**WHAT THE EXERCISE ASKS:**
Where the listing below has a line with "Rug Love™ (69, 2155)", write out exactly that line and every line after it, stopping after the line with "Starfsfólk (380, 2287)".

____

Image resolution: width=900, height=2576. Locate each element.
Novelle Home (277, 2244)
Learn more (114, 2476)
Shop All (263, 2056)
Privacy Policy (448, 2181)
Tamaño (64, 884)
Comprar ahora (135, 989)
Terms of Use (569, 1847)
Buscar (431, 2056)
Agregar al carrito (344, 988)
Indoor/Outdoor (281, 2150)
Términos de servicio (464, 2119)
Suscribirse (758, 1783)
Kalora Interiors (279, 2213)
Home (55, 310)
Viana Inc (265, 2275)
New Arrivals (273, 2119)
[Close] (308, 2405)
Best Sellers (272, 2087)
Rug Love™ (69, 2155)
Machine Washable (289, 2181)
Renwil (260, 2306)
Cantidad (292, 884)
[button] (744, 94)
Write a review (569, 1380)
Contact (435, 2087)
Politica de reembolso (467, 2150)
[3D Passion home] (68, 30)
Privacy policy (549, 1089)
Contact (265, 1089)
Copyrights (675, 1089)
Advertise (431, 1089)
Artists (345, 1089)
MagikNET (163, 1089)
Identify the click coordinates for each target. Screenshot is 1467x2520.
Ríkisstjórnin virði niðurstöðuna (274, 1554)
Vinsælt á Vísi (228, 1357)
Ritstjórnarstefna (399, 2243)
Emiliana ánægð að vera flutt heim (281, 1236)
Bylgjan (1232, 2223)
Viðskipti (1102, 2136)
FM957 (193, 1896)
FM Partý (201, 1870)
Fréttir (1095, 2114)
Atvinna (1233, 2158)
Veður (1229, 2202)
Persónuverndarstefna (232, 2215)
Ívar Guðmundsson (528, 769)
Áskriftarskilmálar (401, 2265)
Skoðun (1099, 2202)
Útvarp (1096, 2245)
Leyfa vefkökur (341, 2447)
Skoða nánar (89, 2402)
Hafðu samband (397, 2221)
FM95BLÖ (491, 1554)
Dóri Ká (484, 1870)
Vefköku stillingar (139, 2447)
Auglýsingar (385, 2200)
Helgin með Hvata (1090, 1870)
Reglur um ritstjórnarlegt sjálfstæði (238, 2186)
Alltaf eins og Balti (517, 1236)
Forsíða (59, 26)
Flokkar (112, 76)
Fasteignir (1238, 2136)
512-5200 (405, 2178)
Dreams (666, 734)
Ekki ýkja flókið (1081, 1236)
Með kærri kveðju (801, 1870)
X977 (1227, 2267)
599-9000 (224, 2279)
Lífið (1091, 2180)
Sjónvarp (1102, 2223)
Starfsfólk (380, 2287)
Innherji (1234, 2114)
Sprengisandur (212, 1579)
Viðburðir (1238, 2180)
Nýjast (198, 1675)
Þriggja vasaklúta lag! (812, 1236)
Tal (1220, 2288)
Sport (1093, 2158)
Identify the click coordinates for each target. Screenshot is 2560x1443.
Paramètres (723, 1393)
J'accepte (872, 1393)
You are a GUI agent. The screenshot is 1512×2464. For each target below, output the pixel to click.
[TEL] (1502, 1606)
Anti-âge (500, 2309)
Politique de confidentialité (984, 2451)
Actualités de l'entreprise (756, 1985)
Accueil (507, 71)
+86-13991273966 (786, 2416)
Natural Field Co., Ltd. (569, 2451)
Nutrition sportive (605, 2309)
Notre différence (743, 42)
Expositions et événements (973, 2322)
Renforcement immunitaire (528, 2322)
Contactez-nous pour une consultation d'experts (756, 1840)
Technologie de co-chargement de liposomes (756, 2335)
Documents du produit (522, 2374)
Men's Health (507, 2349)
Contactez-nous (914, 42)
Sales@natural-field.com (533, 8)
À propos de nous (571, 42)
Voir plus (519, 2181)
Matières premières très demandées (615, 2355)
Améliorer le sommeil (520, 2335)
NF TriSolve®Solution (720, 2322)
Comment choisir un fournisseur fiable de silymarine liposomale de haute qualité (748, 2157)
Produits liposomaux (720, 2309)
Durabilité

____

**EXERCISE RESULT:**
Rug Love™ (69, 2155)
Machine Washable (289, 2181)
Renwil (260, 2306)
Cantidad (292, 884)
[button] (744, 94)
Write a review (569, 1380)
Contact (435, 2087)
Politica de reembolso (467, 2150)
[3D Passion home] (68, 30)
Privacy policy (549, 1089)
Contact (265, 1089)
Copyrights (675, 1089)
Advertise (431, 1089)
Artists (345, 1089)
MagikNET (163, 1089)
Identify the click coordinates for each target. Screenshot is 1467x2520.
Ríkisstjórnin virði niðurstöðuna (274, 1554)
Vinsælt á Vísi (228, 1357)
Ritstjórnarstefna (399, 2243)
Emiliana ánægð að vera flutt heim (281, 1236)
Bylgjan (1232, 2223)
Viðskipti (1102, 2136)
FM957 (193, 1896)
FM Partý (201, 1870)
Fréttir (1095, 2114)
Atvinna (1233, 2158)
Veður (1229, 2202)
Persónuverndarstefna (232, 2215)
Ívar Guðmundsson (528, 769)
Áskriftarskilmálar (401, 2265)
Skoðun (1099, 2202)
Útvarp (1096, 2245)
Leyfa vefkökur (341, 2447)
Skoða nánar (89, 2402)
Hafðu samband (397, 2221)
FM95BLÖ (491, 1554)
Dóri Ká (484, 1870)
Vefköku stillingar (139, 2447)
Auglýsingar (385, 2200)
Helgin með Hvata (1090, 1870)
Reglur um ritstjórnarlegt sjálfstæði (238, 2186)
Alltaf eins og Balti (517, 1236)
Forsíða (59, 26)
Flokkar (112, 76)
Fasteignir (1238, 2136)
512-5200 (405, 2178)
Dreams (666, 734)
Ekki ýkja flókið (1081, 1236)
Með kærri kveðju (801, 1870)
X977 (1227, 2267)
599-9000 (224, 2279)
Lífið (1091, 2180)
Sjónvarp (1102, 2223)
Starfsfólk (380, 2287)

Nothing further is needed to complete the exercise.